Хотя какие и тут могут быть гарантии? Единственный, кто гарантирован от наркомании, – тот, кто ни разу в жизни не употреблял наркотики.
Короче, тяжелое было время после столь выдающейся судебной победы.
Ольга поддерживала друга, как могла. Однако и она понимала, что внутренние душевные проблемы извне можно лишь облегчить. Но не решить.
У самой Шеметовой тоже было дел невпроворот.

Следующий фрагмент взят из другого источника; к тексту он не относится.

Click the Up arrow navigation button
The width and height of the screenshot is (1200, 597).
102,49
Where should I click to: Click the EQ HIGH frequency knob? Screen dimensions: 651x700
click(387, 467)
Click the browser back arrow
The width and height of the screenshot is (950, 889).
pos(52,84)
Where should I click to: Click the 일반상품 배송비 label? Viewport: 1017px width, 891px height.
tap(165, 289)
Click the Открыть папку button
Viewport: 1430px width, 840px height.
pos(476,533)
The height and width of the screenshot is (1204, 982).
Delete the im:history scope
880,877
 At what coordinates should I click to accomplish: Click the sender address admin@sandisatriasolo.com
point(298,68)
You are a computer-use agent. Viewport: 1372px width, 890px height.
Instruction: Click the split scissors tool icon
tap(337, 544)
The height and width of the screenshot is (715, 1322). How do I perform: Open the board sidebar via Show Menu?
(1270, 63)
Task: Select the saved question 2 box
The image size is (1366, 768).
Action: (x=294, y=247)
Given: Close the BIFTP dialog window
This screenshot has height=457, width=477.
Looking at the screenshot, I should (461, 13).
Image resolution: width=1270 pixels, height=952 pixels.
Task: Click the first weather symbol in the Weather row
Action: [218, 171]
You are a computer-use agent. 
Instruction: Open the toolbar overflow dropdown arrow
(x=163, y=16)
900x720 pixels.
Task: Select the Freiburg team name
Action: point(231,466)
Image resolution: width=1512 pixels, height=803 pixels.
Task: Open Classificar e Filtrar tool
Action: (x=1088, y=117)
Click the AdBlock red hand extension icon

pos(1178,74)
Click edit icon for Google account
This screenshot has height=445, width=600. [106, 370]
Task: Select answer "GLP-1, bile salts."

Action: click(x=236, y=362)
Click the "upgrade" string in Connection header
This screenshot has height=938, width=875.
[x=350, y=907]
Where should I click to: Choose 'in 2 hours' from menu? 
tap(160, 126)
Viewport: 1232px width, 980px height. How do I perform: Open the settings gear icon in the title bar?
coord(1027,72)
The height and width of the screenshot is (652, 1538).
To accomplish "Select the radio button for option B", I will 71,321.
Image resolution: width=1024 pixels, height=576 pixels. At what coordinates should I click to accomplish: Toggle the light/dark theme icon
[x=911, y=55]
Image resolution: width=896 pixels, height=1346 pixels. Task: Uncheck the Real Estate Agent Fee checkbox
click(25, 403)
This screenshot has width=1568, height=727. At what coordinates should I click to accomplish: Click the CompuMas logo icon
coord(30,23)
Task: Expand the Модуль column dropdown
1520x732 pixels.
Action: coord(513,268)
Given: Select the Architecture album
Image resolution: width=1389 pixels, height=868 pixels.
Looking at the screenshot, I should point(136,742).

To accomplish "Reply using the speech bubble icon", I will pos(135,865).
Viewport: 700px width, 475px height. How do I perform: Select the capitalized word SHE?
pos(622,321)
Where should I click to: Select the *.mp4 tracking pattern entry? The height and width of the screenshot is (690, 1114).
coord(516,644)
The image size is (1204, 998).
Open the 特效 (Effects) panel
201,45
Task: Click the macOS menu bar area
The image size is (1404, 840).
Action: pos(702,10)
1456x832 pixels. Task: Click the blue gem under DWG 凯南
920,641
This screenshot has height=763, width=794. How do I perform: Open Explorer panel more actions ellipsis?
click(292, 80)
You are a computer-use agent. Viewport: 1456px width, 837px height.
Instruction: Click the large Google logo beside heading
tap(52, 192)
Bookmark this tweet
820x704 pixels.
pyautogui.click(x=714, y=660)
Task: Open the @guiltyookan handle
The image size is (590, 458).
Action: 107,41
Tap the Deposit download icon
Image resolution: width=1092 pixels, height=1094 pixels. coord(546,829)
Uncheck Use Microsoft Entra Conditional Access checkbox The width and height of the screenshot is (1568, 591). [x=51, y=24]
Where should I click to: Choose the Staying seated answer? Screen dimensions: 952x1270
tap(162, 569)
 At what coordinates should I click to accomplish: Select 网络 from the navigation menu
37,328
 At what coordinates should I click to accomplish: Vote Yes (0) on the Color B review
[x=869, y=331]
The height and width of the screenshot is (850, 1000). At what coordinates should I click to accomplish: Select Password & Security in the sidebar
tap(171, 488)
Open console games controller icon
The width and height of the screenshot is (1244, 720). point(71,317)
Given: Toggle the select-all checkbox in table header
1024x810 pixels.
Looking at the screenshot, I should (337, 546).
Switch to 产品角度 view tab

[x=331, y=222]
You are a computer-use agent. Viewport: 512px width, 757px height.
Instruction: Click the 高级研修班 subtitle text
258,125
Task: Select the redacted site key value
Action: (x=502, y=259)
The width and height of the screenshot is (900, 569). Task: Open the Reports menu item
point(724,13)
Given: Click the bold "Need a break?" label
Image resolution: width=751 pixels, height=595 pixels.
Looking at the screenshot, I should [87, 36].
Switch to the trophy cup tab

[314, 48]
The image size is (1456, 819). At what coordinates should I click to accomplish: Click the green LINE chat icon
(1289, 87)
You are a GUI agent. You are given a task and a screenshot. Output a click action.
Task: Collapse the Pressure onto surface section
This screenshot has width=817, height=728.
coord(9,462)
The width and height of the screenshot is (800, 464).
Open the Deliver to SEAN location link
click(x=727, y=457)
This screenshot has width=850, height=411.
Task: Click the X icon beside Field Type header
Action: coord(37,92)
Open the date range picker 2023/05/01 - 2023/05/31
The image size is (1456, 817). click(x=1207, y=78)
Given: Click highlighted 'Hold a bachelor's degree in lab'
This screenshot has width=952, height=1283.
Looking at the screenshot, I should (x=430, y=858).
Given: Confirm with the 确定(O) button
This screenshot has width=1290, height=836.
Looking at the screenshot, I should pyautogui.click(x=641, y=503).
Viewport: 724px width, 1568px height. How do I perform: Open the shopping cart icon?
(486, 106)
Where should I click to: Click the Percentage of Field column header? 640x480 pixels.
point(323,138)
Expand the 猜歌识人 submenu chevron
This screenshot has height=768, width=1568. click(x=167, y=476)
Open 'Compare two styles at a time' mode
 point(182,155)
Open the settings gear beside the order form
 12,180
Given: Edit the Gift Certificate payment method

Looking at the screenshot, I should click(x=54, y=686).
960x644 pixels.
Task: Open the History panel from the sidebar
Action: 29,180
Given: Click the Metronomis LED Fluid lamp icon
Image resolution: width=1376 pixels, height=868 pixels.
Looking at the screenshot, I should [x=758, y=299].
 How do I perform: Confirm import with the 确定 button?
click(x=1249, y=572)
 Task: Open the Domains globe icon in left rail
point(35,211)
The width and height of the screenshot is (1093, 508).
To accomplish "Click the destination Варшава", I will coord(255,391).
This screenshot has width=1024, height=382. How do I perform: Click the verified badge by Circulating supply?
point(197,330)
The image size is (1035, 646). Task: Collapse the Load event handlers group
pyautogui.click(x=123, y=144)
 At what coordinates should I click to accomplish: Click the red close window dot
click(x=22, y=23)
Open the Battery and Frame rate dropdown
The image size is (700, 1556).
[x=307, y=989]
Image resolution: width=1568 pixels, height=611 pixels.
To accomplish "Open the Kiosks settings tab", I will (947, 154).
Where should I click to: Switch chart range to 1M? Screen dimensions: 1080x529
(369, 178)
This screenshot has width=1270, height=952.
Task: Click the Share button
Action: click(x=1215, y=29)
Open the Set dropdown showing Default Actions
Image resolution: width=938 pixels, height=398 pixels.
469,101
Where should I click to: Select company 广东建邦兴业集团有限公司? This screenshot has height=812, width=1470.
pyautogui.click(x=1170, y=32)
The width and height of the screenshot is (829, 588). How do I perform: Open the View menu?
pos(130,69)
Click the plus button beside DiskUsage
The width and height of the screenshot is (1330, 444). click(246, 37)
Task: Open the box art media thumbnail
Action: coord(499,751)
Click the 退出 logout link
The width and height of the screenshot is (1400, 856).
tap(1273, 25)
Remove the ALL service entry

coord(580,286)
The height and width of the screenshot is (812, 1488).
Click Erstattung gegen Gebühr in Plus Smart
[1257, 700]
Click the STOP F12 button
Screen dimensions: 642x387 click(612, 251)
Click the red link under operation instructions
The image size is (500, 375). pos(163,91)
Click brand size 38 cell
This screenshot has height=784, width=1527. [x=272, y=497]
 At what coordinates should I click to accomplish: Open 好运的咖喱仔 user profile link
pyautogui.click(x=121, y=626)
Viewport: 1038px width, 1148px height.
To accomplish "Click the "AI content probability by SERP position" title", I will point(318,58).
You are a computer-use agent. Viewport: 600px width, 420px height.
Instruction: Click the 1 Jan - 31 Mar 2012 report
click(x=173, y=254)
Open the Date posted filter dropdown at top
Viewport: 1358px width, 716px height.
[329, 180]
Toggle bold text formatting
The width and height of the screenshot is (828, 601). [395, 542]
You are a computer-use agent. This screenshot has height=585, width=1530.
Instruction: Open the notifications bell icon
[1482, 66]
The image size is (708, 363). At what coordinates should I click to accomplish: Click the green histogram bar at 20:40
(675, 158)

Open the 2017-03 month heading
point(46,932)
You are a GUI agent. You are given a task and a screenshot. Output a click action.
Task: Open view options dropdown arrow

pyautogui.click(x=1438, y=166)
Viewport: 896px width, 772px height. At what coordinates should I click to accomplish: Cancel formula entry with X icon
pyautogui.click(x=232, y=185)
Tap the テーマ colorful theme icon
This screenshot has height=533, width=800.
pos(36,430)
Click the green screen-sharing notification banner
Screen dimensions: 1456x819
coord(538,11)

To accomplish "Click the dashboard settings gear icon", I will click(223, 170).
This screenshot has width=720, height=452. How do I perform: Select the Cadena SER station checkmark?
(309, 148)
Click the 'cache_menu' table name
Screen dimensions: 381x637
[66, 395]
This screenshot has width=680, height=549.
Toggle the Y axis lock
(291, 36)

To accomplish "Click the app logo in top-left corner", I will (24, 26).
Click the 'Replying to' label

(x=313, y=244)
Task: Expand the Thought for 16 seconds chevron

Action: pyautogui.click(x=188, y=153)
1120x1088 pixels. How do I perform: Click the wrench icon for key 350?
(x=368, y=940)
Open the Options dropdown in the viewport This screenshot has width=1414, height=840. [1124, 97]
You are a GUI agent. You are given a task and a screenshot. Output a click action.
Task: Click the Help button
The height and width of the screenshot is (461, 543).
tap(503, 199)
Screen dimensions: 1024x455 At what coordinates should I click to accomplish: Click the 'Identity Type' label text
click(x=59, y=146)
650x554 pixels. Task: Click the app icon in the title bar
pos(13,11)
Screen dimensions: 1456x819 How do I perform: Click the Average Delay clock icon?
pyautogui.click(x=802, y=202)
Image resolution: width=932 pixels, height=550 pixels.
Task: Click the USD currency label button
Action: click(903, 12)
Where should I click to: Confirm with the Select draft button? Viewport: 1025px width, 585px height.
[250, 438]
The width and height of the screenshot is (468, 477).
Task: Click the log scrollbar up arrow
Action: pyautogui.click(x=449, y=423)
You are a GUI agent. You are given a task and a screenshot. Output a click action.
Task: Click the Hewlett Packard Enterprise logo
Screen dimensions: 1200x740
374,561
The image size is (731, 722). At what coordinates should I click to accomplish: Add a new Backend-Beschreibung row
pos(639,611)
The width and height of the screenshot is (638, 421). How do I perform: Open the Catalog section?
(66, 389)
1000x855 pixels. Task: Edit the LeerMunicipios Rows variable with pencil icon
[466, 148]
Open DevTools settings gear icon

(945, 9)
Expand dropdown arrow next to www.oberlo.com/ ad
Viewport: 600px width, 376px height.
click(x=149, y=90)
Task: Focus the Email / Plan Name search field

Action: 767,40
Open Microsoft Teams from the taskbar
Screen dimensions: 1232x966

Гонка на выносливость в мировом суде – между Воронцовым и Вейзером – продолжалась. Занятой финансист раз за разом прогуливал заседания, прося отложить разбирательство дела по существу. На месяц отложить, а то и на два. Ольга продолжала дело мультипликационной Бабы-яги, то есть всегда была против. Раз за разом потомку аристократического рода ставили неявку без уважительных причин. Но закрывать дело Инесса Алексеевна Гоголева явно опасалась, сознавая мощность ресурса, используемого истцом. Да и фотографии его разбитой Вейзером физиономии тоже, откровенно говоря, впечатляли. Сделать такое за считаные секунды смог бы не всякий выдающийся боксер.